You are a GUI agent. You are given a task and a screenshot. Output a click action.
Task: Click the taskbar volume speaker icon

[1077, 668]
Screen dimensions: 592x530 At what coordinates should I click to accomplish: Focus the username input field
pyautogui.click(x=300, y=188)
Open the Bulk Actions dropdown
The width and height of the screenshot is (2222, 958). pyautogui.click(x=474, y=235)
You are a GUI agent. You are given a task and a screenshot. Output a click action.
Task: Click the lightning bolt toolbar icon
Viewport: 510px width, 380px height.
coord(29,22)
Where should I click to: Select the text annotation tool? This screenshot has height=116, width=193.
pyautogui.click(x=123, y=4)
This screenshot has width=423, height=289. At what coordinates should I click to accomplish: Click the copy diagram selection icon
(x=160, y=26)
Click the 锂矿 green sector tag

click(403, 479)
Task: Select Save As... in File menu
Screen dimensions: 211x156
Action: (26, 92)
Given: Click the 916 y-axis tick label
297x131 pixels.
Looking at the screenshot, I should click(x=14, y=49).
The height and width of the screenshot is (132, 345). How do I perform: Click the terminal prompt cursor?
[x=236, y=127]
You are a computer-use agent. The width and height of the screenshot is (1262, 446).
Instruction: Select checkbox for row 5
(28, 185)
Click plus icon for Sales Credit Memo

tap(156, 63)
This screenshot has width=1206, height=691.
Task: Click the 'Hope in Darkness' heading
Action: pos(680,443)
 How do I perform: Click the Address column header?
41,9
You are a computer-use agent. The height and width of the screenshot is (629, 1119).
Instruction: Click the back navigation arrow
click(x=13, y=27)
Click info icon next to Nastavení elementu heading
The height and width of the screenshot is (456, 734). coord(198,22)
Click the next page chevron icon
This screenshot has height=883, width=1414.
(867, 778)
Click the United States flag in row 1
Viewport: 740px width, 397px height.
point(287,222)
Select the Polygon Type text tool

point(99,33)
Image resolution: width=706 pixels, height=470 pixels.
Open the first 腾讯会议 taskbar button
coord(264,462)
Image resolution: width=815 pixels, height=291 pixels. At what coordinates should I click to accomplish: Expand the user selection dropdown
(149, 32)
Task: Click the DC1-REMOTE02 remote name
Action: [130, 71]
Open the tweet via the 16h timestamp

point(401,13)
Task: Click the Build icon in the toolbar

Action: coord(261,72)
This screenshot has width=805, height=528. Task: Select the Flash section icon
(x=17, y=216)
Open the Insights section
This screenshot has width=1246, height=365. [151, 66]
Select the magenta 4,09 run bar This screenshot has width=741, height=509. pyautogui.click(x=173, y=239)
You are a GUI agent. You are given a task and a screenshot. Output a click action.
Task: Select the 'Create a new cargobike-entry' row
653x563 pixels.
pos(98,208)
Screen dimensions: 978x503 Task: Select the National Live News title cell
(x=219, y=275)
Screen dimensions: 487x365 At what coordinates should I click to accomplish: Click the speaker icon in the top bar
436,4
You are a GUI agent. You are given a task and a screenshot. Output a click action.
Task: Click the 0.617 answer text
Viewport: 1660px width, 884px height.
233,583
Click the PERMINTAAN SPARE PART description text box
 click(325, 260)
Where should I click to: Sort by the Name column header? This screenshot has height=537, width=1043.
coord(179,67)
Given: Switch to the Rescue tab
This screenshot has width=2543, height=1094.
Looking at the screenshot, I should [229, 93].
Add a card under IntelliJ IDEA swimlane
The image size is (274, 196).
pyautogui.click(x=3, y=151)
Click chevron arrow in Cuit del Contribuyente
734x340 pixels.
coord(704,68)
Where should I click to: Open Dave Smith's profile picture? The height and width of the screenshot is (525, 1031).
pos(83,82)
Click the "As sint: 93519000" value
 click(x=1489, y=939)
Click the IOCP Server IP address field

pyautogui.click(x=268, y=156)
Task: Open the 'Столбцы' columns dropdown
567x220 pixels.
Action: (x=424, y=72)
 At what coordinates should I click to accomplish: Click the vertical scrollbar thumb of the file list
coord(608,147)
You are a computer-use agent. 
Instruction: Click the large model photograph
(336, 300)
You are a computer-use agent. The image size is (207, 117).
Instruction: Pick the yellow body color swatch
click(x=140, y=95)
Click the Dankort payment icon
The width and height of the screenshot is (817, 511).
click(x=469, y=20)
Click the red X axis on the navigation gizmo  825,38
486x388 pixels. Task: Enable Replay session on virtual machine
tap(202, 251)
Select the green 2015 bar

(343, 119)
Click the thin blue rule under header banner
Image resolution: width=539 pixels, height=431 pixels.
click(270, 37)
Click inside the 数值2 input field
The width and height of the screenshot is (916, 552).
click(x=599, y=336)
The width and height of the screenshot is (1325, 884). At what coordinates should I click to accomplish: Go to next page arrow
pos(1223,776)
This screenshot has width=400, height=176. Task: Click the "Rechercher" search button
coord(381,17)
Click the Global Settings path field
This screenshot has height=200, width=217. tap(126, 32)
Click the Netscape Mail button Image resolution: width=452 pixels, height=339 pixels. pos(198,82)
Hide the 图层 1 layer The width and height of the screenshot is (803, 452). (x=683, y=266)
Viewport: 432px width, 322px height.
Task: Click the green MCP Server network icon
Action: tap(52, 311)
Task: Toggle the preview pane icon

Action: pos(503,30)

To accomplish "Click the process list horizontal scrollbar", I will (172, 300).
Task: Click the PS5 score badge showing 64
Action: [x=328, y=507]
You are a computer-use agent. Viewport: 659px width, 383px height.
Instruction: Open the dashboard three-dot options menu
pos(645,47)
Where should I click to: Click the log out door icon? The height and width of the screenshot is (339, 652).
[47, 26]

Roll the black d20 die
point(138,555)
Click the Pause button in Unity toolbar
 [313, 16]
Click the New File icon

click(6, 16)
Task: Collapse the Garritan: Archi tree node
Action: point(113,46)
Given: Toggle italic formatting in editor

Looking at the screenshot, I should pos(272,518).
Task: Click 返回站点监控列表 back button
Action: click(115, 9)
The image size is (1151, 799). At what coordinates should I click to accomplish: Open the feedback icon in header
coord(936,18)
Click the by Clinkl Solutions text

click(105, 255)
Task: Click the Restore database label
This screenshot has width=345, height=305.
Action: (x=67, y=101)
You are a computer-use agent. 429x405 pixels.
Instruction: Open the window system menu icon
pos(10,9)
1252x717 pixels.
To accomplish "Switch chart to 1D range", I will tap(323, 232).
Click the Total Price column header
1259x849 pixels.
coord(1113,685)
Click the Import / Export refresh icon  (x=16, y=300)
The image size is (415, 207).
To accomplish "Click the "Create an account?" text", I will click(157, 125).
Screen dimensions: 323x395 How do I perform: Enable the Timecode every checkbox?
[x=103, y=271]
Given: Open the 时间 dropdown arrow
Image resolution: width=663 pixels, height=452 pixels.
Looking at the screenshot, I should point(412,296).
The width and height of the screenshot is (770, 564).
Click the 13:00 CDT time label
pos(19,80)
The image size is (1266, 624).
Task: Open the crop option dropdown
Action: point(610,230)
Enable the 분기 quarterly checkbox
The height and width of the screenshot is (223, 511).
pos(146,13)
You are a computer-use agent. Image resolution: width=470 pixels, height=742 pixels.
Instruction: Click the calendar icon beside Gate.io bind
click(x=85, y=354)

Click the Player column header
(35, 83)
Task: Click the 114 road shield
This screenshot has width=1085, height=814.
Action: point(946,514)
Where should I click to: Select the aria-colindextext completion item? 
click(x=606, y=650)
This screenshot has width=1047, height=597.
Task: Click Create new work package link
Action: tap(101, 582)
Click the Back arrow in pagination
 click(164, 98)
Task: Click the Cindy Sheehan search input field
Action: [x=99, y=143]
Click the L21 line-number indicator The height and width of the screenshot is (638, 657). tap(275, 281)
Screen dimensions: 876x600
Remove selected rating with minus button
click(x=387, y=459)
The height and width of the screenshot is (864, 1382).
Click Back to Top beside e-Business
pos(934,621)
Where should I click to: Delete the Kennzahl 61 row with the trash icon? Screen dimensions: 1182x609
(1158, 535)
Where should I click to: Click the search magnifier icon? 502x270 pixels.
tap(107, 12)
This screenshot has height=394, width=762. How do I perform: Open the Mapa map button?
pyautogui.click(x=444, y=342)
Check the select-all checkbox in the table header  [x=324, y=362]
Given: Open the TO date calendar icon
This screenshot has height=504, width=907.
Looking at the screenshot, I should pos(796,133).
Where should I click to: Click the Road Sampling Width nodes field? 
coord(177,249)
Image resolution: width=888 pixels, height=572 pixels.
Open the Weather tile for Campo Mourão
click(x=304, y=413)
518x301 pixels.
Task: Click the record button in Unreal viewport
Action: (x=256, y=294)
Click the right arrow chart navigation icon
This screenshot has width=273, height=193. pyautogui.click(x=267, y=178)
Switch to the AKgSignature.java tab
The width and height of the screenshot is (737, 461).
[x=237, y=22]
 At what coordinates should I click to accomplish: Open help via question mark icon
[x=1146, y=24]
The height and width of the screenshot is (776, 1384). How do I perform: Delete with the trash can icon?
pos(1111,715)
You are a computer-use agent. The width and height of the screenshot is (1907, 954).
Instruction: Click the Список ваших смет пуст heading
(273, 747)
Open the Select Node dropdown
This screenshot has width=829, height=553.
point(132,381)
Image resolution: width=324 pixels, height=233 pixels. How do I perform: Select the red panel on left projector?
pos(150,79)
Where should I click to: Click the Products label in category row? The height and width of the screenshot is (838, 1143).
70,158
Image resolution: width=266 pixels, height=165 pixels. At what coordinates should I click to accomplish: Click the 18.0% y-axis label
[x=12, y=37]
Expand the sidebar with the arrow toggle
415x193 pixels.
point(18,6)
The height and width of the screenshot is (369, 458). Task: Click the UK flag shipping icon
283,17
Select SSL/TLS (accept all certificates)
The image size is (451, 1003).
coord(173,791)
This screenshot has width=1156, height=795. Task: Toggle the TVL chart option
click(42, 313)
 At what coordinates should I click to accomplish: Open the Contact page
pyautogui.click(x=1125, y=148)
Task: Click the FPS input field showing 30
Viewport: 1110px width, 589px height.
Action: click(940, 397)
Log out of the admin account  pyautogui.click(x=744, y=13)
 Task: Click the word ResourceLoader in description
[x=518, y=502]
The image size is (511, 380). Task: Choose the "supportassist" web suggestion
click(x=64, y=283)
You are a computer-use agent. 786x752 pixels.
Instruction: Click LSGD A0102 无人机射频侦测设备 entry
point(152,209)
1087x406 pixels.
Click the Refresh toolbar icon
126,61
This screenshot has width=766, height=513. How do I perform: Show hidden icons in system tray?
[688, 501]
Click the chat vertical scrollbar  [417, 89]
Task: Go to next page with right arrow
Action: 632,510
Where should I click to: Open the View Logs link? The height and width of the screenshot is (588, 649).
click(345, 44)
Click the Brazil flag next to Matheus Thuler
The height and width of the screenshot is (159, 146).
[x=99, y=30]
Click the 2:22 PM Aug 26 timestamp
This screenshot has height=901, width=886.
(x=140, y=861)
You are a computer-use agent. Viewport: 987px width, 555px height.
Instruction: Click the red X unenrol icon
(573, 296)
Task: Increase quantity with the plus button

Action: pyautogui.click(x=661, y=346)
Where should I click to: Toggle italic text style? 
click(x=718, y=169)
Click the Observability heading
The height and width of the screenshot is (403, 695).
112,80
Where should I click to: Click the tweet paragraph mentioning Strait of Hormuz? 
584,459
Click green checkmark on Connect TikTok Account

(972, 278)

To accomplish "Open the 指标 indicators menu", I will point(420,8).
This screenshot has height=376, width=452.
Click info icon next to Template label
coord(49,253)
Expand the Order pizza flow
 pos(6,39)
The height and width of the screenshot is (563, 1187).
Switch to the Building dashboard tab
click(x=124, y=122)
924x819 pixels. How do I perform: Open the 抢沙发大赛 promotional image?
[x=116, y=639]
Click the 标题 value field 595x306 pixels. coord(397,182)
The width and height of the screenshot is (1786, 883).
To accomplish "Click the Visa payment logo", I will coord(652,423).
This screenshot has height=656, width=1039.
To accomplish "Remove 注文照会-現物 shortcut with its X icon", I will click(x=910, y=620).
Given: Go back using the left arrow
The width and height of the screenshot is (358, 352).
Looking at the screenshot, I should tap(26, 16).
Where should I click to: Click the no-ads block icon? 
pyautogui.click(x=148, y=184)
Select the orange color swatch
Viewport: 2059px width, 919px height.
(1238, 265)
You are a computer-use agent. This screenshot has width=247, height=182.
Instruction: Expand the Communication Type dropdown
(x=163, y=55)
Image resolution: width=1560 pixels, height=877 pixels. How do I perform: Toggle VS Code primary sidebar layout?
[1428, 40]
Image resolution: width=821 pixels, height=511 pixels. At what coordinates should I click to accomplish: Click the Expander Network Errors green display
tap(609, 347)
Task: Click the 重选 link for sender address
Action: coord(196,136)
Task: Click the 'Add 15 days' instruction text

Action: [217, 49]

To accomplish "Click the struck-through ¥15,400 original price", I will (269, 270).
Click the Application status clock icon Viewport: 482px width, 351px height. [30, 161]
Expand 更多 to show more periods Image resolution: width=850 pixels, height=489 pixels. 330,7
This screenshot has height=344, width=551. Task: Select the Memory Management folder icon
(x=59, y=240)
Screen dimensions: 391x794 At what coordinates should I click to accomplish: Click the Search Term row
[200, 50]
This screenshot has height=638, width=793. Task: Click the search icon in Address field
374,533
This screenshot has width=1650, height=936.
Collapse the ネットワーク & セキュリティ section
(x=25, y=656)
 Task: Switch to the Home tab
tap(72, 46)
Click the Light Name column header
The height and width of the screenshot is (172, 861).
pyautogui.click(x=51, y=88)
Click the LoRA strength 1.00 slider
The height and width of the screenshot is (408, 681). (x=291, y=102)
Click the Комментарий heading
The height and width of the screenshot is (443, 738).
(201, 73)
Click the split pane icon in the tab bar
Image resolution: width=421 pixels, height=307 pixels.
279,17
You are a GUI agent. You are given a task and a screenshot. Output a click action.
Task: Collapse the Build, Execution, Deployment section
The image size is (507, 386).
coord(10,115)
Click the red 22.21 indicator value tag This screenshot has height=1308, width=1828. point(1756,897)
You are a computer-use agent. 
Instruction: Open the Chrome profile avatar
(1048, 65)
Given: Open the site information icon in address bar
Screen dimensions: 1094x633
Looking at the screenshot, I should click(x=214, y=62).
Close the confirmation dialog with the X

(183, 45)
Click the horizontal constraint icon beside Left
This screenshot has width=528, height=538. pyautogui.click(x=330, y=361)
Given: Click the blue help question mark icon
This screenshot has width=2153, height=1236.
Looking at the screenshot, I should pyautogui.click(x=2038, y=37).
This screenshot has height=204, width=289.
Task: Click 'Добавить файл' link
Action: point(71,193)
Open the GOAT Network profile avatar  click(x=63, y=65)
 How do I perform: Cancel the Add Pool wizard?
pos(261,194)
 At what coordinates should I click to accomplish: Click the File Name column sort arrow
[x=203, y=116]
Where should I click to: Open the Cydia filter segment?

# What is expected
Reproduce the items above verbatim, from the line containing "Roll the black d20 die" up to and including the line containing "Action: point(113,46)".

# Finished task
Roll the black d20 die
point(138,555)
Click the Pause button in Unity toolbar
 [313, 16]
Click the New File icon

click(6, 16)
Task: Collapse the Garritan: Archi tree node
Action: point(113,46)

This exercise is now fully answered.